*EXTRACTED MATERIAL*:
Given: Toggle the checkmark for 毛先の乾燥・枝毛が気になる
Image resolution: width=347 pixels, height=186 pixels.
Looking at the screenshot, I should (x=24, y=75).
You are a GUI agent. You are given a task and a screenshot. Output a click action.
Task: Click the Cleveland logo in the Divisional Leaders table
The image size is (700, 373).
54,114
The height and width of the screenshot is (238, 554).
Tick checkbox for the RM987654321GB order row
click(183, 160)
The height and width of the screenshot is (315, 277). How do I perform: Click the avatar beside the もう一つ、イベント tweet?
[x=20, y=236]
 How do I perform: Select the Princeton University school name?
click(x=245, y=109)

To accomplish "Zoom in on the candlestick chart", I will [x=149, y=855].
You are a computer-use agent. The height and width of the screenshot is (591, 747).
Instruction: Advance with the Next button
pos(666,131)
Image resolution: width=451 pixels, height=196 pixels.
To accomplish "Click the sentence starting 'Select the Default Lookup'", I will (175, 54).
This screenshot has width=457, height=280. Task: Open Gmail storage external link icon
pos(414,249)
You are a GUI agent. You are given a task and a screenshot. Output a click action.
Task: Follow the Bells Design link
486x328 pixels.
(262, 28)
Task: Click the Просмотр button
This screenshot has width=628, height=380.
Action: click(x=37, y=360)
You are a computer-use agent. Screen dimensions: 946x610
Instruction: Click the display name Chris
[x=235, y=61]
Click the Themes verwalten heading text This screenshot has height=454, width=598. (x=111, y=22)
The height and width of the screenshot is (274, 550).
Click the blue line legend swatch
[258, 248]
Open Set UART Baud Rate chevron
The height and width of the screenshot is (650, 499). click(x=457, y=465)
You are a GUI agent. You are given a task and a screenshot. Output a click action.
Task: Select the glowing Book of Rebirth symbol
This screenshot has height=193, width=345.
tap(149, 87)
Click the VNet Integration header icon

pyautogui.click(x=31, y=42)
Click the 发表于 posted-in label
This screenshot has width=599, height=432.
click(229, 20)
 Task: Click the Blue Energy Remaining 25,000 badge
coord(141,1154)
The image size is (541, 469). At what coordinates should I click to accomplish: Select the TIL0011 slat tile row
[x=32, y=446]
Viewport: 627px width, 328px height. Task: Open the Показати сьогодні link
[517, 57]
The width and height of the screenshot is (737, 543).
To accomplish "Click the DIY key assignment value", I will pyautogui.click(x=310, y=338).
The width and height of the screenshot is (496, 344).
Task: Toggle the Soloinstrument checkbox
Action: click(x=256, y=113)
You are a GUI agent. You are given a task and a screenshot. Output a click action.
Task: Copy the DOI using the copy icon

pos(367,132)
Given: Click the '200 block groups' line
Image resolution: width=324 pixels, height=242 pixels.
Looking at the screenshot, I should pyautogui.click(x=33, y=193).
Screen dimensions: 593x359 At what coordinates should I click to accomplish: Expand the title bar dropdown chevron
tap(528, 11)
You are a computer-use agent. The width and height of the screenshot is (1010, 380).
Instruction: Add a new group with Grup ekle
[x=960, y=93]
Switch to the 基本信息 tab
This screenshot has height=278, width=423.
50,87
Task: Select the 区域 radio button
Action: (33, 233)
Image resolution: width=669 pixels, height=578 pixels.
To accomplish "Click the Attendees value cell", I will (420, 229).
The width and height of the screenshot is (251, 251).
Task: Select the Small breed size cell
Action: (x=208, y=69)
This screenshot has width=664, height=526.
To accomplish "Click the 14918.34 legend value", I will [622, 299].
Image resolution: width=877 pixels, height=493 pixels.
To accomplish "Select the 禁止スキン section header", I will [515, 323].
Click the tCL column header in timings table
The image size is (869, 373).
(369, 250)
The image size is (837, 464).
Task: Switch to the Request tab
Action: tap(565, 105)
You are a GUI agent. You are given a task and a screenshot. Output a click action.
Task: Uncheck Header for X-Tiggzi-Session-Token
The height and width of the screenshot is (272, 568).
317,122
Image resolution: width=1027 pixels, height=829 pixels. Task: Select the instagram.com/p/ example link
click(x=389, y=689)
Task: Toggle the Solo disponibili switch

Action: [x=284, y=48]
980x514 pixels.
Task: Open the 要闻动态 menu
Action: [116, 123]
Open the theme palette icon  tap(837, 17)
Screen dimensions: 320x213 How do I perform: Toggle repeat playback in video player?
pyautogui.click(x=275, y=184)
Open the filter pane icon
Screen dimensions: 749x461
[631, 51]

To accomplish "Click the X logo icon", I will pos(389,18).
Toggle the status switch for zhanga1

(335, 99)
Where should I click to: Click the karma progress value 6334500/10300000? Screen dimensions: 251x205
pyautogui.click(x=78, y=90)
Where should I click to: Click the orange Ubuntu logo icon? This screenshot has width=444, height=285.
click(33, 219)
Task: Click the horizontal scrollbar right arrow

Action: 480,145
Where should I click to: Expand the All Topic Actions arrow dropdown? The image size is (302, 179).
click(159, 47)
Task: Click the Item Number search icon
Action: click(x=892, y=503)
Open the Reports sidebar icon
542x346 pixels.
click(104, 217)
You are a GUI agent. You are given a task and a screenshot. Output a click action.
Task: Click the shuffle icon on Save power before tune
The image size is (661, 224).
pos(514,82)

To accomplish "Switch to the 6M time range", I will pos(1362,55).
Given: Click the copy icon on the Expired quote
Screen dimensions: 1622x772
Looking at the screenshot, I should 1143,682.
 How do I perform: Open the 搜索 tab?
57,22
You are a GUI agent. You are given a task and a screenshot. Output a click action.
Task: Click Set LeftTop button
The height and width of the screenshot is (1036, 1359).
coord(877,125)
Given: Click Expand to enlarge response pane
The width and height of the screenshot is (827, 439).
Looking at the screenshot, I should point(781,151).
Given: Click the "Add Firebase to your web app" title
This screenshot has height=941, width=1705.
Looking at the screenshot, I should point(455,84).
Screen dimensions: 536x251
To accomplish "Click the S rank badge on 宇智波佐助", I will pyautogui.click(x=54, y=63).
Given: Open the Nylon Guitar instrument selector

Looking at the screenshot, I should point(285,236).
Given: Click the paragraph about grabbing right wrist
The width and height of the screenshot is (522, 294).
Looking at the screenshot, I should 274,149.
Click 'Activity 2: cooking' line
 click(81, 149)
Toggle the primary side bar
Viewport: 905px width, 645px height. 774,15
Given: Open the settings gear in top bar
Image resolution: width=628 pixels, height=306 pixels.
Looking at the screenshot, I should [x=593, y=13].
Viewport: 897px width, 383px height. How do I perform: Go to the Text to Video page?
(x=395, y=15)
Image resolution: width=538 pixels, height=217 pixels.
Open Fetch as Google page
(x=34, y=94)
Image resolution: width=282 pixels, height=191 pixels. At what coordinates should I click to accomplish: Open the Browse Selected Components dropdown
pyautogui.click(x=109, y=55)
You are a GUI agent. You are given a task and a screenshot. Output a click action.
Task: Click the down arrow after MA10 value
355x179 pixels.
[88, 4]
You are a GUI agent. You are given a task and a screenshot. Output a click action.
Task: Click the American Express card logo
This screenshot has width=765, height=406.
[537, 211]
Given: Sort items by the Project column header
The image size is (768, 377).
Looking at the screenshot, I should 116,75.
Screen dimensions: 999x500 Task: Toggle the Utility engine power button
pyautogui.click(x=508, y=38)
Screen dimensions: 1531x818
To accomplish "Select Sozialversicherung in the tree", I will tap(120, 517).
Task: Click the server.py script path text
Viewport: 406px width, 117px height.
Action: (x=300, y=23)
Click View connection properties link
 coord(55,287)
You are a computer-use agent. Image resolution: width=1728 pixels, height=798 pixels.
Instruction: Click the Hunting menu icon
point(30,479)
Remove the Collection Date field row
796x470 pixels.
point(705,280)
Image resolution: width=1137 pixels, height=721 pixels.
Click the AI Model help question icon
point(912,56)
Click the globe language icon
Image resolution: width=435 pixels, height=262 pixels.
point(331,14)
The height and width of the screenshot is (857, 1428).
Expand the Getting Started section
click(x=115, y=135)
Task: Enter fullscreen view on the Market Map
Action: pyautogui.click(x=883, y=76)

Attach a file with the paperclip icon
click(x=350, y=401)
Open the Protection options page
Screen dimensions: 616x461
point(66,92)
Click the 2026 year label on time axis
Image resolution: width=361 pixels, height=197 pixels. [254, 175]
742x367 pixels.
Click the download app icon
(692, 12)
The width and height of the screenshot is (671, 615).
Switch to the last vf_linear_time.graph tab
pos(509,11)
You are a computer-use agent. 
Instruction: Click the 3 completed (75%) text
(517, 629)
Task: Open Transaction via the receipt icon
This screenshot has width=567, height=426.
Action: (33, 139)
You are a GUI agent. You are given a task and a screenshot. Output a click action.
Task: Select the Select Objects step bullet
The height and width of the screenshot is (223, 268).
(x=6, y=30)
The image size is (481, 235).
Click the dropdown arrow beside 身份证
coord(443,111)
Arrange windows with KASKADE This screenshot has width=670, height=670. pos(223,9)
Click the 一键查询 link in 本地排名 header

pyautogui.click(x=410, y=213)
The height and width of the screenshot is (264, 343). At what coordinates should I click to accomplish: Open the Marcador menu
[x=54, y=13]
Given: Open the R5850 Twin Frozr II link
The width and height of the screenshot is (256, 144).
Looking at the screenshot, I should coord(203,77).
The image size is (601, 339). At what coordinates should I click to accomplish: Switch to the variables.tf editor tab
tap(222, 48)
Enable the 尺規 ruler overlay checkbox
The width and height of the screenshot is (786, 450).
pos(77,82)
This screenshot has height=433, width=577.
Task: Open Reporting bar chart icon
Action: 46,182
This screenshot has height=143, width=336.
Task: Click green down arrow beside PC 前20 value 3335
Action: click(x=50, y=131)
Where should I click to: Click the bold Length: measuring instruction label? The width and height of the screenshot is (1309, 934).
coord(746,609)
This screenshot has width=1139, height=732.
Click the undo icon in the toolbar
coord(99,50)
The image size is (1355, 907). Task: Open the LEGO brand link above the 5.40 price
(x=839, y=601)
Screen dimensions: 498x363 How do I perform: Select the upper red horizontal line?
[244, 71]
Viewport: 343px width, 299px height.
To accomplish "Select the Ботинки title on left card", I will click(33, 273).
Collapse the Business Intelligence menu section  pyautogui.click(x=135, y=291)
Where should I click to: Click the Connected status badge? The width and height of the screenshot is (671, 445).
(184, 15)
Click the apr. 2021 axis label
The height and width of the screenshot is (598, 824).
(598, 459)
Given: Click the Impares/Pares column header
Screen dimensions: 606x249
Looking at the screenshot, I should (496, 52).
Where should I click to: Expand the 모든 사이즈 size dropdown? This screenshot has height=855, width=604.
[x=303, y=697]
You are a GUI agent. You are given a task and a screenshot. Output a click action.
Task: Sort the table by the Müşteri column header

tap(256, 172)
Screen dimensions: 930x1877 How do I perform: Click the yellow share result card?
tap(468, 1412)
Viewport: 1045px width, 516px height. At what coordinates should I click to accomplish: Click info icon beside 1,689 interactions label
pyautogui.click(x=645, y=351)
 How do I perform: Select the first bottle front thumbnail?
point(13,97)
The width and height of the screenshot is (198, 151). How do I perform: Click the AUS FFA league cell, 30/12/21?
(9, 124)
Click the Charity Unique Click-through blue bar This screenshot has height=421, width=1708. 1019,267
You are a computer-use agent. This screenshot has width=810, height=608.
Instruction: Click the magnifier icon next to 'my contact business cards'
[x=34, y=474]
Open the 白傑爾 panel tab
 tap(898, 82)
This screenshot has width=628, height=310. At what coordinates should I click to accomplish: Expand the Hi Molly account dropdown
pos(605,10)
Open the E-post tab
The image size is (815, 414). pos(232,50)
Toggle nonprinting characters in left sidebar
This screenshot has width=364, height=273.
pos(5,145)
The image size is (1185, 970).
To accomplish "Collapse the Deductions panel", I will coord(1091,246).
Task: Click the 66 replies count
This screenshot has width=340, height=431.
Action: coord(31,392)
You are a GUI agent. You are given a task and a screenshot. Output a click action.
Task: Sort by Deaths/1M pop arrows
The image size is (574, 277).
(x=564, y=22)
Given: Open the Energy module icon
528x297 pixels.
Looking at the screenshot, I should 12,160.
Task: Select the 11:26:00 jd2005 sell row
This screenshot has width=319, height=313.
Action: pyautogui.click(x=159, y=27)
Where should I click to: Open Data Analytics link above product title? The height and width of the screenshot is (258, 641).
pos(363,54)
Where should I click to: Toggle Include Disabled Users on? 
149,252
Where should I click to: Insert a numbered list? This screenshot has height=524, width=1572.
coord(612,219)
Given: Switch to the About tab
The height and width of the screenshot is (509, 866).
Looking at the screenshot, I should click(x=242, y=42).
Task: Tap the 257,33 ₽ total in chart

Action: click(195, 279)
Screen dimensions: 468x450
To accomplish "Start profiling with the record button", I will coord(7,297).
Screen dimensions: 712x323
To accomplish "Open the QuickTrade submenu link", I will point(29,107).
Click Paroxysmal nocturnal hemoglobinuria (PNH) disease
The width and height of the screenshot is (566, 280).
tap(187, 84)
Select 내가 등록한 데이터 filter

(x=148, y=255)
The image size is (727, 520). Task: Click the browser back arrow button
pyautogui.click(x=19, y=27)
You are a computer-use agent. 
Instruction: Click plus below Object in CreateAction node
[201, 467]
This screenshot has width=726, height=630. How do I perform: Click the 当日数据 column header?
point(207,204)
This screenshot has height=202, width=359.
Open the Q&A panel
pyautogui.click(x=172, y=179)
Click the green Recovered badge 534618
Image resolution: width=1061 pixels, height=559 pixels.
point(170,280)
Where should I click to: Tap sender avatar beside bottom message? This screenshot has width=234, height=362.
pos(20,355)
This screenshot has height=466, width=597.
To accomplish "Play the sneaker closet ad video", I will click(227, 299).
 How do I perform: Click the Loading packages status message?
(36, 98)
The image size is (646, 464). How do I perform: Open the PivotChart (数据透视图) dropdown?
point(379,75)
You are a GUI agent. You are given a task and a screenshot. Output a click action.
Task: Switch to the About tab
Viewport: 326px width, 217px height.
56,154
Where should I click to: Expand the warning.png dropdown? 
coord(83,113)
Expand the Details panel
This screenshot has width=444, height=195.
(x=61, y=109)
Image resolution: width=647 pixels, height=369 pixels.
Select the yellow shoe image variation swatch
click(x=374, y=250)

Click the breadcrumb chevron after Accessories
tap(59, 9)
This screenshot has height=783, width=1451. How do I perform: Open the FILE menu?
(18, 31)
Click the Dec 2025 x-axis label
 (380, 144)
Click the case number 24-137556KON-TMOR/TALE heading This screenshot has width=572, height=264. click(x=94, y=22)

*TASK DETAILS*: Copying should begin at the line containing "Image resolution: width=1061" and end at the last line of the material, with every line in between reproduced exactly.

*TASK OUTPUT*:
Image resolution: width=1061 pixels, height=559 pixels.
point(170,280)
Where should I click to: Tap sender avatar beside bottom message? This screenshot has width=234, height=362.
pos(20,355)
This screenshot has height=466, width=597.
To accomplish "Play the sneaker closet ad video", I will click(227, 299).
 How do I perform: Click the Loading packages status message?
(36, 98)
The image size is (646, 464). How do I perform: Open the PivotChart (数据透视图) dropdown?
point(379,75)
You are a GUI agent. You are given a task and a screenshot. Output a click action.
Task: Switch to the About tab
Viewport: 326px width, 217px height.
56,154
Where should I click to: Expand the warning.png dropdown? 
coord(83,113)
Expand the Details panel
This screenshot has width=444, height=195.
(x=61, y=109)
Image resolution: width=647 pixels, height=369 pixels.
Select the yellow shoe image variation swatch
click(x=374, y=250)

Click the breadcrumb chevron after Accessories
tap(59, 9)
This screenshot has height=783, width=1451. How do I perform: Open the FILE menu?
(18, 31)
Click the Dec 2025 x-axis label
 (380, 144)
Click the case number 24-137556KON-TMOR/TALE heading This screenshot has width=572, height=264. click(x=94, y=22)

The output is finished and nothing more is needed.